_Texte source_.

Les enfants étrangers isolés retombés dans l’oubli (446)
Droits des enfants - Jean-Pierre Rosenczveig, 7/12/2011
La paix règne en Seine-Saint-Denis. L’Aide sociale à l’enfance et le tribunal ont retrouvé leur quiétude après 6 semaines épiques à la suite de la décision du président du Conseil général de ne plus accueillir d’enfants étrangers isolés tant que l’Etat n’aurait pas fait un geste significatif pour montrer qu’il entendait assurer sa part du dossier et mobiliser les autres conseils généraux dans une démarche de solidarité nationale.
Il n’est pas inutile de rappeler le dispositif adopté à la mi-octobre.

_Documents fournis_.
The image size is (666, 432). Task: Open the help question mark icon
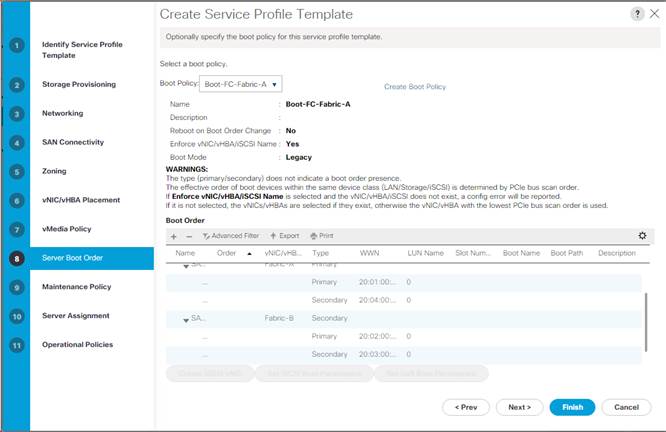(637, 14)
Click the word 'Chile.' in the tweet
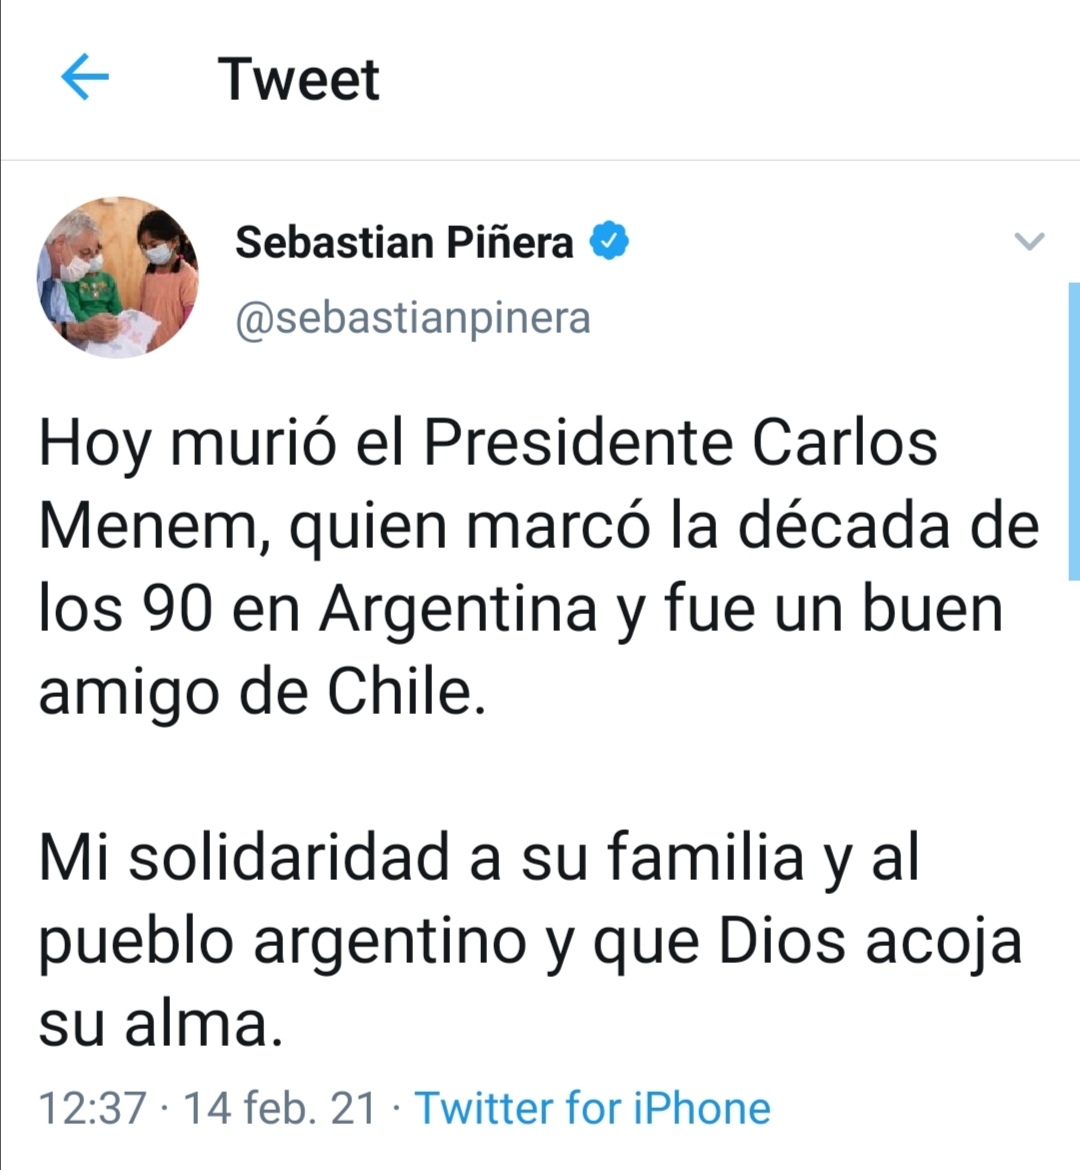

_Objectifs_.
1. Actualisez un extrait du texte sur les enfants étrangers isolés en le réécrivant à partir des mots « Droits des enfants » et en vous arrêtant après « à la mi-octobre. ». Remplacez-y « quiétude » par « sérénité ».
2. Rédigez la suite du texte sur les enfants étrangers isolés, en reprenant juste après sa dernière phrase.

_Réponses par consigne_.
1.
Droits des enfants - Jean-Pierre Rosenczveig, 7/12/2011
La paix règne en Seine-Saint-Denis. L’Aide sociale à l’enfance et le tribunal ont retrouvé leur sérénité après 6 semaines épiques à la suite de la décision du président du Conseil général de ne plus accueillir d’enfants étrangers isolés tant que l’Etat n’aurait pas fait un geste significatif pour montrer qu’il entendait assurer sa part du dossier et mobiliser les autres conseils généraux dans une démarche de solidarité nationale.
Il n’est pas inutile de rappeler le dispositif adopté à la mi-octobre.

2.
Les jeunes étrangers qui se présentent dans les services sociaux ou au tribunal sont tous orientés vers une plate-forme d’évaluation gérée par convention avec le Département par la Croix Rouge Française. S’ils sont tenus pour mineurs ils seront hébergés par le deuxième étage du dispositif le temps pour 1 sur 10 d’entre eux d’être orienté vers une structure travaillant pour le compte de l’aide sociale à l’enfance de la Seine Saint-Denis. Les 9 autres feront l’objet d’un signalement d’enfant en danger adressé au procureur de la République qui avec l’appui aujourd’hui de la PJJ, demain de la Croix Rouge, aura le souci de trouver un département d’accueil parmi les 21 retenus par le ministère de la justice dans un rayon de 200 km de Paris pour participer au désengorgement de la Seine-Saint Denis.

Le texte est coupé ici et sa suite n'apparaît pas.